What is a good CPC?
Short answer: there is no universal "good" CPC. A good CPC is any cost per click that sits below your break-even CPC — the most you can pay and still turn a profit. Benchmarks are useful for sanity checks, but your own numbers decide what "good" means.
Everyone wants a single number to aim for, but CPC is relative. A $5 click can be a steal for a business selling $2,000 software and a disaster for a store selling $20 mugs. Before you compare yourself to any benchmark, anchor the question to your own economics.

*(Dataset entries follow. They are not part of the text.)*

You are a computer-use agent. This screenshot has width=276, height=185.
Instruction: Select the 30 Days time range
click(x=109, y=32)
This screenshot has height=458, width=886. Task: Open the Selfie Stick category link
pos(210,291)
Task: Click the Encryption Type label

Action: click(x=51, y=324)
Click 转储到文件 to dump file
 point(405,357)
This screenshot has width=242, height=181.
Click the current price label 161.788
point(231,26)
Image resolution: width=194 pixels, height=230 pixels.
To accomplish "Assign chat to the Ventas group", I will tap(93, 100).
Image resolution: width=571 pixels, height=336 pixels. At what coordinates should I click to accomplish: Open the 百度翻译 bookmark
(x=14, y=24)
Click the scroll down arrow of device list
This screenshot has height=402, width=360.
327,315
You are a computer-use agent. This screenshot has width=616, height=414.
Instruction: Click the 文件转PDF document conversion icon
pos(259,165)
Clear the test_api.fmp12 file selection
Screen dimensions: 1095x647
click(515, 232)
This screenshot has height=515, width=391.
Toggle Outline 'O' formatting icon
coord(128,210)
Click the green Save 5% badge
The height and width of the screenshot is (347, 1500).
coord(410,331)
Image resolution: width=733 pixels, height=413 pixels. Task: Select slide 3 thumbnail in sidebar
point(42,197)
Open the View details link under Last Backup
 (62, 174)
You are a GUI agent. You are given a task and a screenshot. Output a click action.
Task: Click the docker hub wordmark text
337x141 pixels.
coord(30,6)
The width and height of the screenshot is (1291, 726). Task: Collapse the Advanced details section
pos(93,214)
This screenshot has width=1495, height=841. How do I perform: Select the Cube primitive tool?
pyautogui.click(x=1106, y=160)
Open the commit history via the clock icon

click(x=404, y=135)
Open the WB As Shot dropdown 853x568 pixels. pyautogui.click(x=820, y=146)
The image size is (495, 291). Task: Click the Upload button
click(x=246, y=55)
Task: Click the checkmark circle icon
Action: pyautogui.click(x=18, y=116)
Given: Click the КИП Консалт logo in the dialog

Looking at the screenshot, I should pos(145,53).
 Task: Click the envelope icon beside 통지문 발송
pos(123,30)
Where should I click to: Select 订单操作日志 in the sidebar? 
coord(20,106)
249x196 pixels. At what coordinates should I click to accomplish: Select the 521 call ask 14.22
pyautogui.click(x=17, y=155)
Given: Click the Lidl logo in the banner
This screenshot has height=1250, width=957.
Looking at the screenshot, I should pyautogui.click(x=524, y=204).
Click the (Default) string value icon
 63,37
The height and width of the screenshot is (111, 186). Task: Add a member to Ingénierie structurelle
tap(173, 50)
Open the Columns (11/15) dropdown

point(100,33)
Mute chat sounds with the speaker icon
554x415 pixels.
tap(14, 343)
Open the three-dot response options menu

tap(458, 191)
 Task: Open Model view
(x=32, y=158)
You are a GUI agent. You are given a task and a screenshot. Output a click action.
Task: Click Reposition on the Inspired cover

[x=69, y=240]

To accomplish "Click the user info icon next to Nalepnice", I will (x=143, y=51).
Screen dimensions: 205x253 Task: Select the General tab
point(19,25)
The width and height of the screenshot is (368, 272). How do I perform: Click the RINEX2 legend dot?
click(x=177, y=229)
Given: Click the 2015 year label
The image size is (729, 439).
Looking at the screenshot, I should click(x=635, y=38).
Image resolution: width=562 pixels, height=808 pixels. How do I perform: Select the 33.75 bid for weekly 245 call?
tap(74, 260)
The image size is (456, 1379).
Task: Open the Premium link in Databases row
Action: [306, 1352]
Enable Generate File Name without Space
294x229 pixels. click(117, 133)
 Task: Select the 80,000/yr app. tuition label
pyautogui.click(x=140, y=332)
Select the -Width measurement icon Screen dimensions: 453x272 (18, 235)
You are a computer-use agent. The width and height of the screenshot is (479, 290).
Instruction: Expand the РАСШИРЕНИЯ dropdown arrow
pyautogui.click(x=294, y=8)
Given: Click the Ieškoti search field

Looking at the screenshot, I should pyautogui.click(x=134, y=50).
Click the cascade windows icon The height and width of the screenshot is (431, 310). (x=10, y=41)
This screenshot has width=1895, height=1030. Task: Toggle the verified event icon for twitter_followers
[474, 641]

"Good" is defined by your break-even CPC
Your break-even CPC is the ceiling: pay more than that per click and you lose money, pay less and you profit. A "good" CPC is simply one with healthy headroom under that ceiling. Run your numbers with the break-even CPC calculator first, then judge every campaign against it.
Rough CPC benchmarks by channel
These are broad, order-of-magnitude ranges — useful for a gut check, not as targets. Your niche, country, and audience move them a lot.
- Google Search — often ~$1–$4, but competitive niches (insurance, legal, finance) can exceed $20.
- Google Display — usually well under $1.
- Meta (Facebook / Instagram) — commonly ~$0.50–$2.
- LinkedIn — typically $3–$8+ thanks to high-value B2B targeting.
- Microsoft / Bing — frequently a bit cheaper than Google Search.
How to judge your own CPC
- Compare to break-even, not benchmarks. The benchmark tells you what others pay; break-even tells you what you can afford.
- Watch CPC and conversion rate together. A higher CPC with a higher conversion rate can be more profitable than a cheap, low-converting click.
- Track the trend. A slowly rising CPC with flat conversions is an early warning to refresh creative or targeting.
Common mistakes
- Chasing the lowest CPC. Cheap clicks that never convert burn budget faster than expensive clicks that sell.
- Copying someone else's benchmark. A "good" CPC for a $30-margin product is terrible for a $5-margin one.
- Ignoring profit. CPC is an input; profit per click is the outcome that actually matters.
FAQ
What is a good CPC?
Any cost per click that stays comfortably below your break-even CPC, leaving room for profit. There is no single universal number.
What is the average CPC on Google Ads?
Often around $1–$4 on Search, though high-competition niches can run $20 or more. Use benchmarks only as a rough reference.
Is a higher CPC ever better?
Yes — a higher CPC on high-intent traffic that converts profitably beats a cheap click that never buys.